*What to do:* Up to and including the line with "22 августа, 2026 (496, 1473)", please set down the entries below exactly, starting from the first line.

___ Provided records

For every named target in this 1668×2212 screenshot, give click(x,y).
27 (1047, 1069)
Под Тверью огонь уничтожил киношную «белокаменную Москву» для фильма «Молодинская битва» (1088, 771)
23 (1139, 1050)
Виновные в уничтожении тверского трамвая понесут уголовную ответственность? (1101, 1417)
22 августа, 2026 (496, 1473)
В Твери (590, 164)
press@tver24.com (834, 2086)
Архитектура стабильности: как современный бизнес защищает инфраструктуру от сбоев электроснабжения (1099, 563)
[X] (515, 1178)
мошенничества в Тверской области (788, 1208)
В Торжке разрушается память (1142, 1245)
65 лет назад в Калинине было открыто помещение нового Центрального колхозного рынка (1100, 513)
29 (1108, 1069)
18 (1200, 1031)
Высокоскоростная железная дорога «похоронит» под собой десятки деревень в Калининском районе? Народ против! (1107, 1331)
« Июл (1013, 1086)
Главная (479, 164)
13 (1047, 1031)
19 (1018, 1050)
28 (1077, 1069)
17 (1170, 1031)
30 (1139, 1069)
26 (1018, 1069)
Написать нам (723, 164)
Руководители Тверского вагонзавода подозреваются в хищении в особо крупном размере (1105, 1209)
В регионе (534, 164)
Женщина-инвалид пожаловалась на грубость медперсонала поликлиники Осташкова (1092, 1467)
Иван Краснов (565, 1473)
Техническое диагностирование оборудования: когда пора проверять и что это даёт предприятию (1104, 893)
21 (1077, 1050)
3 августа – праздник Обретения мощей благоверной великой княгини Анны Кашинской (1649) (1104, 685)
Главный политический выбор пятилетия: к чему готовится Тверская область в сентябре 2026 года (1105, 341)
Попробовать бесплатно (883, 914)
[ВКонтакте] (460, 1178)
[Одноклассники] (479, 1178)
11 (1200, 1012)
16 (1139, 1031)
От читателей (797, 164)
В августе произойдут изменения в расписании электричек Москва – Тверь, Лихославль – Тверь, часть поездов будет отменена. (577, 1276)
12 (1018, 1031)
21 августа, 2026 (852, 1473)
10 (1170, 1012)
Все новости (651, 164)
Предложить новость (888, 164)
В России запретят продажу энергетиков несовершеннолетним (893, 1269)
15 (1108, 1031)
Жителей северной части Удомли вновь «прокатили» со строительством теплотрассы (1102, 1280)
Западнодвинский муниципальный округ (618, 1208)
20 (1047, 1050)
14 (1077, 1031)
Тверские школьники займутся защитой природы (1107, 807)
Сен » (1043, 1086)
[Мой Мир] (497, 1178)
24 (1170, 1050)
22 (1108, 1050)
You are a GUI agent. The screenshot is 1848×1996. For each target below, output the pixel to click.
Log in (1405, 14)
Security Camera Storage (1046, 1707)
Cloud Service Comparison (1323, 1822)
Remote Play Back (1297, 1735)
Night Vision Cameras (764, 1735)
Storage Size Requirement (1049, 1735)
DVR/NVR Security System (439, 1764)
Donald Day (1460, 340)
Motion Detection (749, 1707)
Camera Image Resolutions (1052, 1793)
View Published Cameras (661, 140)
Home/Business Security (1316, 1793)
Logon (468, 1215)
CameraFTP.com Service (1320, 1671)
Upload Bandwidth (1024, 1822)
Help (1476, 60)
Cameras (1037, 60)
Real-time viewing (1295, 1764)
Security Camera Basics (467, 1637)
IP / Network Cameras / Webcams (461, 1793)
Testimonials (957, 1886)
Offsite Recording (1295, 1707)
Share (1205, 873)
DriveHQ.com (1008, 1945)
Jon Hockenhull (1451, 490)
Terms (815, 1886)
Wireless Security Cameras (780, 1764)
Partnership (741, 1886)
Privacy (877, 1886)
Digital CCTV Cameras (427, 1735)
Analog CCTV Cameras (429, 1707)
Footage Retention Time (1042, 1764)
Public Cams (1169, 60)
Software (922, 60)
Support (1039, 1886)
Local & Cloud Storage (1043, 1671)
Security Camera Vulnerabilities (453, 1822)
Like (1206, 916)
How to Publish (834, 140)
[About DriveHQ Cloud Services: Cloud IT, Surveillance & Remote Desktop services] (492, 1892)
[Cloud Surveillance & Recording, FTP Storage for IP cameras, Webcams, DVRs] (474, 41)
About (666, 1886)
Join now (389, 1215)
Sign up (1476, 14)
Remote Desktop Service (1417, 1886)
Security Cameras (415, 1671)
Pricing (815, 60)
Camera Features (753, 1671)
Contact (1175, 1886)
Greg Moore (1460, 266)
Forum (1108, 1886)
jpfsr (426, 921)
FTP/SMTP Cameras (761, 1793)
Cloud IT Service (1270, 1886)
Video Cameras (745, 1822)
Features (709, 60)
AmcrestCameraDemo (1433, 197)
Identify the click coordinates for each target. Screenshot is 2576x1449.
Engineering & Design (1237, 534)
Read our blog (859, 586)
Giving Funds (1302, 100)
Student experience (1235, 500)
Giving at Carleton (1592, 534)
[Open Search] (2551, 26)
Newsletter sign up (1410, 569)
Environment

______

*Answer for the task:*
For every named target in this 1668×2212 screenshot, give click(x,y).
27 (1047, 1069)
Под Тверью огонь уничтожил киношную «белокаменную Москву» для фильма «Молодинская битва» (1088, 771)
23 (1139, 1050)
Виновные в уничтожении тверского трамвая понесут уголовную ответственность? (1101, 1417)
22 августа, 2026 (496, 1473)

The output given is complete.